Artist-philosopher-writer Shakti Maira’s new book, The Promise of Beauty & Why it Matters is an ode to the word ‘beauty’ with all its complications and intersections and permutations and combinations, giving us rare and unpredictable insights into the notion of beauty through interviews with 18 eminent thinkers, ranging from scientists and brain-mind experts to artists and activists. An excerpt from Part 3 of the book that deals with the visual arts
Since yesterday, it has been very quiet in my studio. The incessant cawing of crows in the old Gulmohar tree, whose canopy covers the terrace outside, has abruptly ceased. The scraggy nest that had become the centre of the birds’ lives lies abandoned. The crow parents, who had deemed the entire terrace their territory, and would resort to kamikaze strikes at my head when I got too close, have moved on. I wonder what has become of their well-guarded precious child now that it has flown away to a life of its own. All morning I have been sitting and looking at a large canvas that I have been working on for several weeks. It seems finished. Nothing to add, alter or take away. I find myself smiling at the painting that has finally emerged.
Its dominant golden ochre hue comes from the fine clay I dug up from the bank of the River Ganga some months ago. It was dusk when the boatman finally found the old clay bank downriver from Varanasi, amongst the reeds on the far shore, at a point where this great mother river of India is about 1,000 kilometres from its source in the Himalayas and two-fifths of its 2,500 kilometre journey is done.
In failing light, we both dug up the fragrant clay and filled several small jute bags with it. It was a strangely quiet and peaceful place, aligned longitudinally to Sarnath a few kilometres north, where the Buddha gave his first sermon, and the wheel of Buddhism got its first turn 2,500 years ago. As we headed back upriver in deepening darkness, my thoughts drifted away to another day and another spot on this river about 750 kilometres upstream. A year earlier, at a deserted bank above the holy town of Rishikesh, I had waded into its fast-moving waters to release the ashes of my son. He was twenty-six years old when he died.
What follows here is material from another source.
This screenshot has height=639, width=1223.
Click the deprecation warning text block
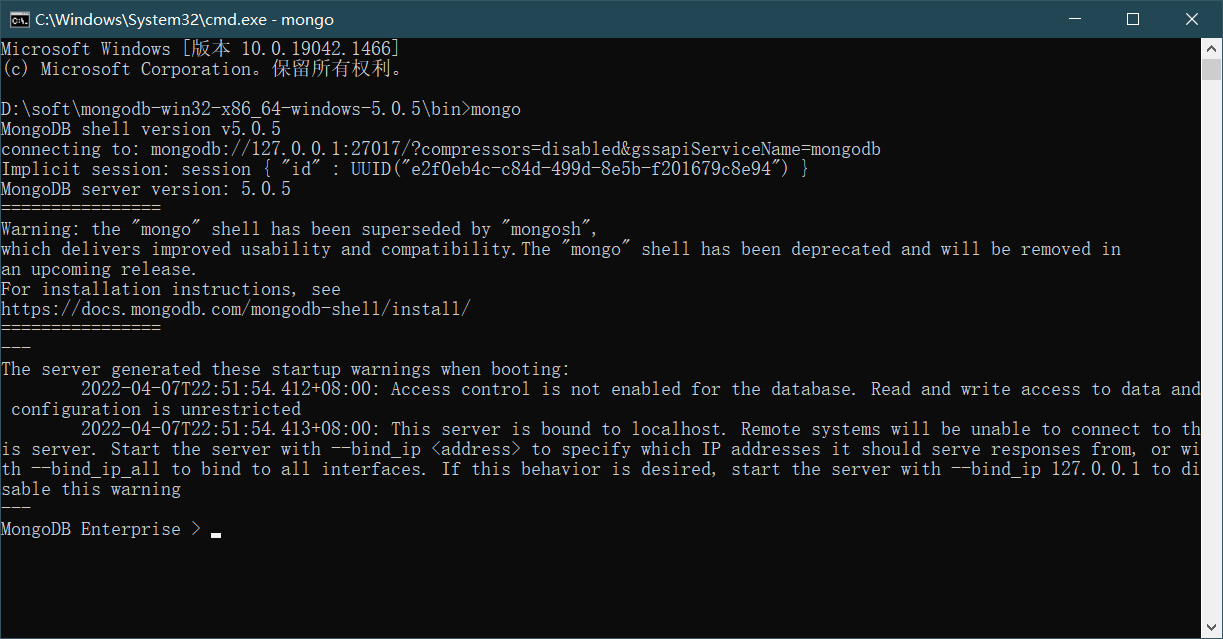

I remembered how I had bent down to carefully release the contents of the special cloth we had brought with us from New Hampshire, where we lived at that time, and how the racing river had snatched what little we had of him and had carried it away so decisively. The feeling of utter, complete loss welled up in me as it had that morning, when I found there was nothing of my son left in my hands to hold on to and there was no trace of him as the clear lively green-blue water gurgled, danced and raced on with his ashes. The night we found the clay, I immersed my hand in the river and let the water wash away the clay that clung to it. I did not take my hand out of the water till our journey ended.
Working on this painting, setting down with my hands and flat brushes the ground of clay on the canvas, the thought did occur to me that the water which carried him away that morning must have flowed past the spot where I had found this clay, even perhaps touched it, and it is now in this painting. The series of paintings, of which this one will be the centrepiece, is called The Pilgrims’ Path. It is about the passages and transitions in life – about grief and loss, healing and growth. In a way, it is a mapping of the many movements in the heart and mind as I left a part of myself behind and stepped forward seeking a renewed wholeness. The paintings are about the complex and astonishing relationality between the inner and the outer. The images move from the physicality of terrain, a path filled with roots, branches, fallen leaves, dust, kicked and crushed stones, ruts and gullies, to the vastness of the mind, with its furrows of consciousness and its hive of neural regions. Through making this work, I have come to better understand something important in life – that order does not exclude randomness.
The path in the painting is but a line painted on canvas. Yet, in making this meandering line that mimics the physical shape of the old pilgrims’ path from Varanasi to Sarnath, where it is said the Buddha walked, and while applying, wiping and layering the surface in numerous colour glazes, I somehow felt the different rhythms of breath and feet in my actually walking of that physical path came alive again. In the making of this art, and now as I sit looking at it, I find a measure of peace, grace and beauty.